▶ [What to work on] Reproduce word for word the part of the data that opens with the line containing "At what coordinates should I click to accomplish: Click the 30" and closes with the line containing "[x=76, y=479]", including both of those lines.

Source data:
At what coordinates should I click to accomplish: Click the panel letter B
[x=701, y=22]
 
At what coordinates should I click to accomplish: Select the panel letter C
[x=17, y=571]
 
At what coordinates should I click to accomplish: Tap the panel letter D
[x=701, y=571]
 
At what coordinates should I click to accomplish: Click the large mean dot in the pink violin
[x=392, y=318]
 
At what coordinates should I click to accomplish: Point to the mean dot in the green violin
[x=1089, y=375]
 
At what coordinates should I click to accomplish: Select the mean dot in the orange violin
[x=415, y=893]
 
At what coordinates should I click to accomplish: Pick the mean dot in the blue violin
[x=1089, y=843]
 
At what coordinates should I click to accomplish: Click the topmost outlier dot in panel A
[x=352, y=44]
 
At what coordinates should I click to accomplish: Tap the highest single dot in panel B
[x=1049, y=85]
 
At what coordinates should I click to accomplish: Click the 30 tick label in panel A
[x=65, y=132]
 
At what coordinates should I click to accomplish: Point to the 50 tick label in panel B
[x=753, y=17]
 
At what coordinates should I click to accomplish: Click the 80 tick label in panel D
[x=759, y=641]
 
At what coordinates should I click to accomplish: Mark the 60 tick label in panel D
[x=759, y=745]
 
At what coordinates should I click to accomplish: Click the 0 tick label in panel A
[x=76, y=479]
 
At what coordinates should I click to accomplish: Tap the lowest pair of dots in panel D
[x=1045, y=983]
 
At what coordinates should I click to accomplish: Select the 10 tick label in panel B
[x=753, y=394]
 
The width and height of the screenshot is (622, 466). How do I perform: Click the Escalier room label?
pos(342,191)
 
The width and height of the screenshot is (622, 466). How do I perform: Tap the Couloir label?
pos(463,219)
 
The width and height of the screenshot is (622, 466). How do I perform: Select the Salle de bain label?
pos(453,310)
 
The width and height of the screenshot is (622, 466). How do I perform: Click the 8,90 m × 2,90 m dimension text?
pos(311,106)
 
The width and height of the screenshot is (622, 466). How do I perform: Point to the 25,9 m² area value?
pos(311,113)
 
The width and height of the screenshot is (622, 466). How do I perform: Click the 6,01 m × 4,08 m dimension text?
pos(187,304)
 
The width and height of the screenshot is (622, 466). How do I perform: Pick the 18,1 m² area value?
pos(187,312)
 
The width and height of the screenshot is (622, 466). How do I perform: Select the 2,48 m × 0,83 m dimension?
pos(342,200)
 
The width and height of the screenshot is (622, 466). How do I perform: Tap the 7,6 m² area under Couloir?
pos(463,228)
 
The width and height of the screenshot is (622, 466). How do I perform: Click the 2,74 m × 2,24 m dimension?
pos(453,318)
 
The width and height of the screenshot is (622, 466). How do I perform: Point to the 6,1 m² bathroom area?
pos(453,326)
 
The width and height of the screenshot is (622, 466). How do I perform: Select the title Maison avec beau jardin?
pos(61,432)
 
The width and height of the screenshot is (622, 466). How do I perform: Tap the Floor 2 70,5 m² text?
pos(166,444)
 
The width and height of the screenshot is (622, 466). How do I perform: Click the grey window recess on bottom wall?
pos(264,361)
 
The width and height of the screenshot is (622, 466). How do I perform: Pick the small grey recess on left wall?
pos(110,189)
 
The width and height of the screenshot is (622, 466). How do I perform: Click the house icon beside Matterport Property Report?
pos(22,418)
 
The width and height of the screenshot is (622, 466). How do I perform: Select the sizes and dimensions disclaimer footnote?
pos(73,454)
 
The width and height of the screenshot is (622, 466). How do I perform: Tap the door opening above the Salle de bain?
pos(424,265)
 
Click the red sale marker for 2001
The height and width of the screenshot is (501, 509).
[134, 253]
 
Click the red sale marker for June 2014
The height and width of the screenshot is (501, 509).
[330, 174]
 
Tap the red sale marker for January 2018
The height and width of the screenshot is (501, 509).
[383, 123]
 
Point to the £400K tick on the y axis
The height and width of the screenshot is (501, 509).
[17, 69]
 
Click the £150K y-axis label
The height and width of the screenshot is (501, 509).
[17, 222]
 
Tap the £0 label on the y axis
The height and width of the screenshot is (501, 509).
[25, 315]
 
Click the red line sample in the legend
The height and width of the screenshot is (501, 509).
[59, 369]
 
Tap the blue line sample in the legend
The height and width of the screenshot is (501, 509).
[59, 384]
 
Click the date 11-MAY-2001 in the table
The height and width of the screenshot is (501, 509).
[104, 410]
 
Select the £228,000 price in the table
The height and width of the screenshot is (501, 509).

▶ [Output below]
At what coordinates should I click to accomplish: Click the 30 tick label in panel A
[x=65, y=132]
 
At what coordinates should I click to accomplish: Point to the 50 tick label in panel B
[x=753, y=17]
 
At what coordinates should I click to accomplish: Click the 80 tick label in panel D
[x=759, y=641]
 
At what coordinates should I click to accomplish: Mark the 60 tick label in panel D
[x=759, y=745]
 
At what coordinates should I click to accomplish: Click the 0 tick label in panel A
[x=76, y=479]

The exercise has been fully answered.